▶ _Dataset excerpts_:

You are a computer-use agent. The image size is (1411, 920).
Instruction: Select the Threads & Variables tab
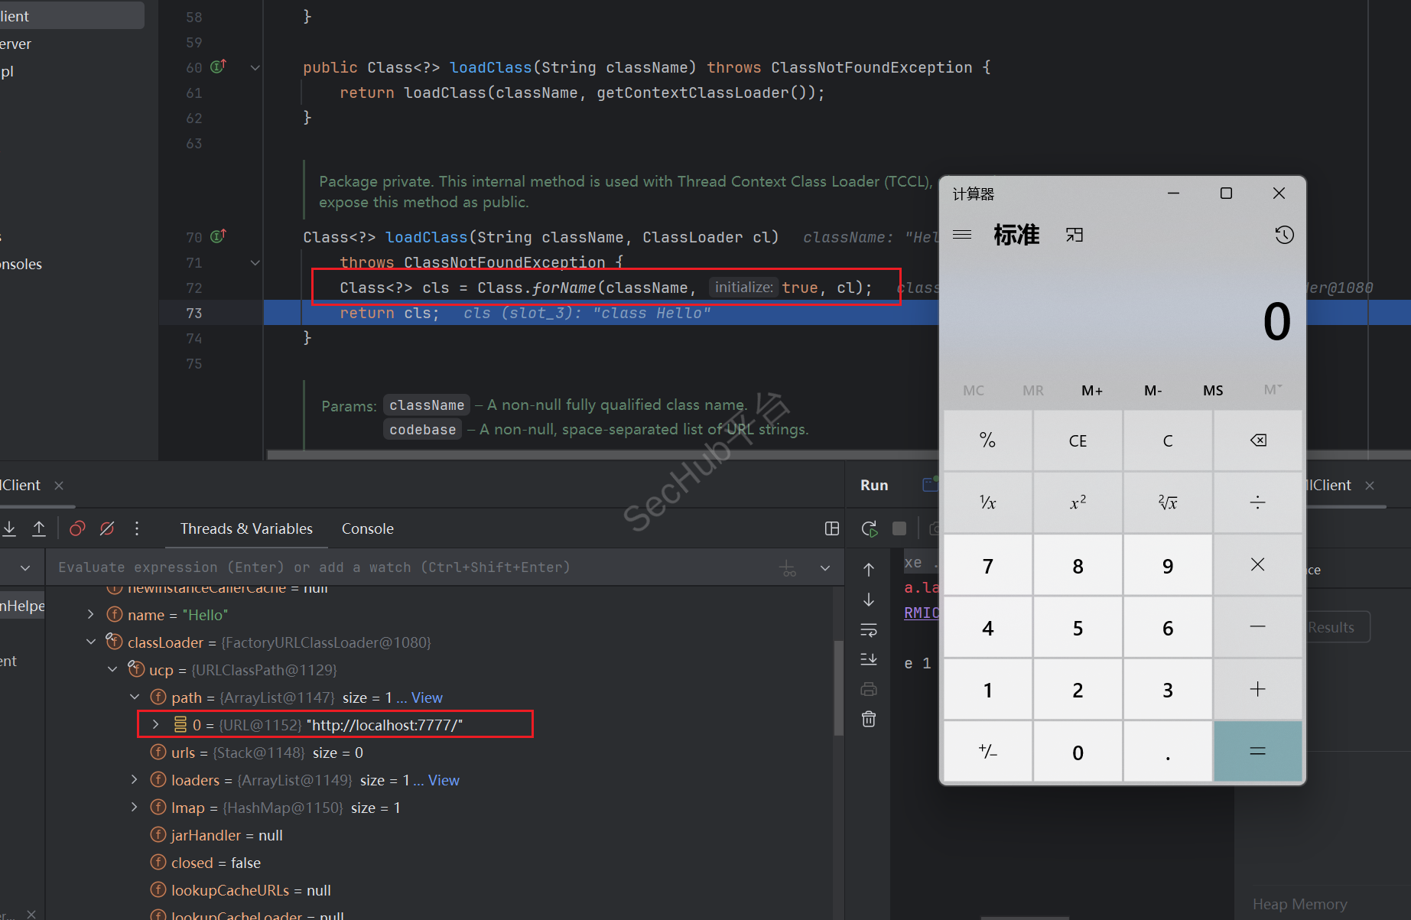246,528
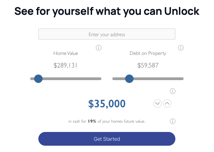Increase cash amount with the up chevron
Screen dimensions: 214x152
[167, 103]
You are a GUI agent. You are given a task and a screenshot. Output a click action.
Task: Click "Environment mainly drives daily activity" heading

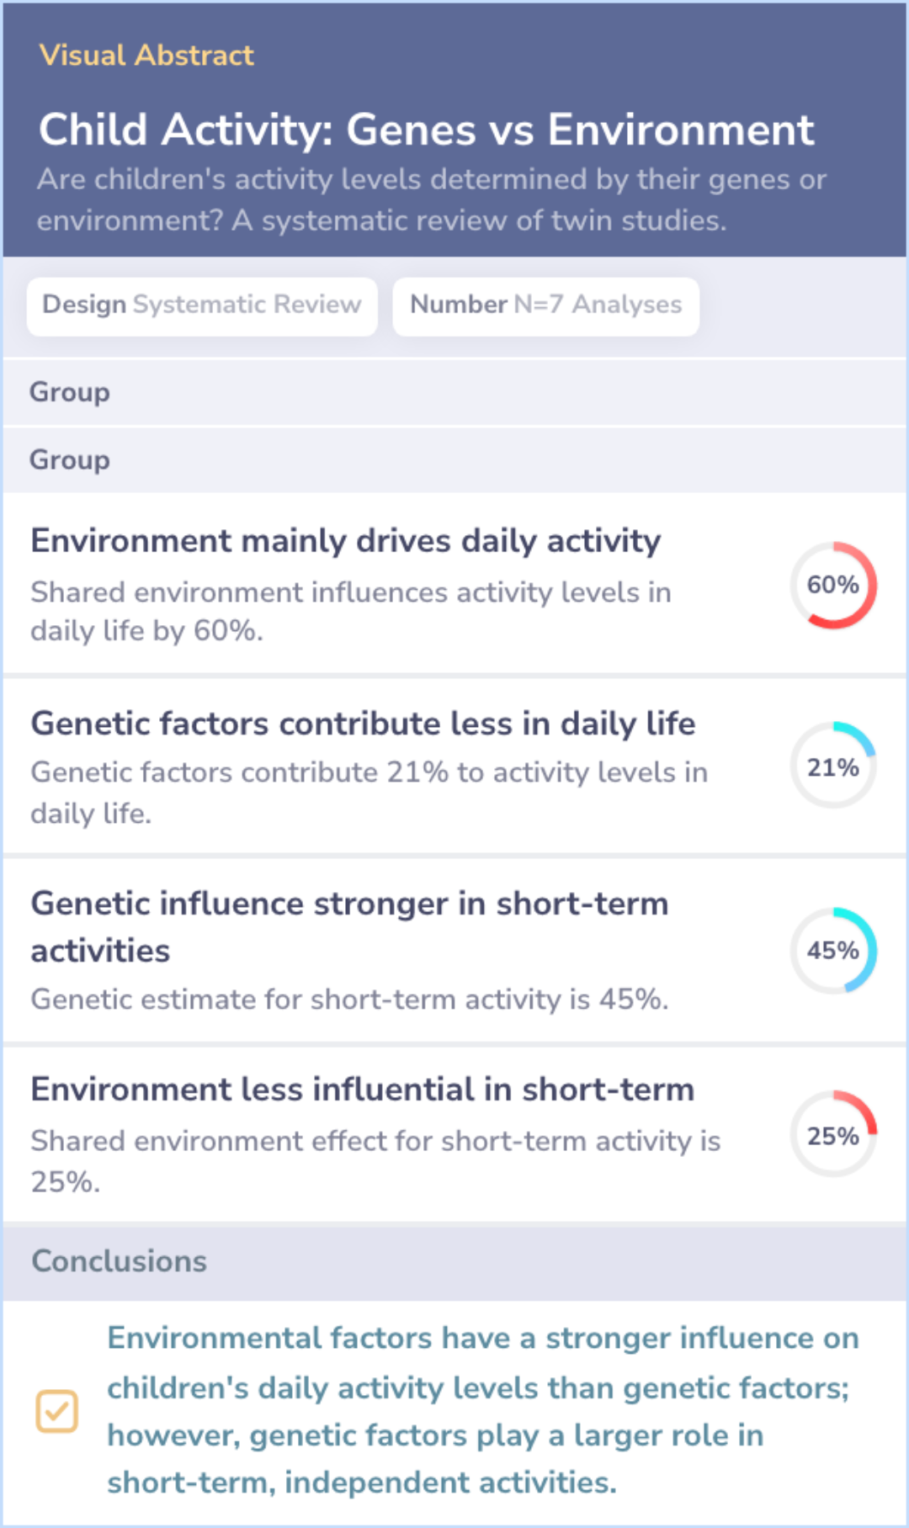pyautogui.click(x=346, y=541)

▶ _Task_: Look for the line that contains "You are a GUI", then please copy it and the rest of the lines through the end of the data, pictures excluded.

▶ _Exercise answer_:
You are a GUI agent. You are given a task and a screenshot. Output a click action.
Task: Click "Environment mainly drives daily activity" heading

pyautogui.click(x=346, y=541)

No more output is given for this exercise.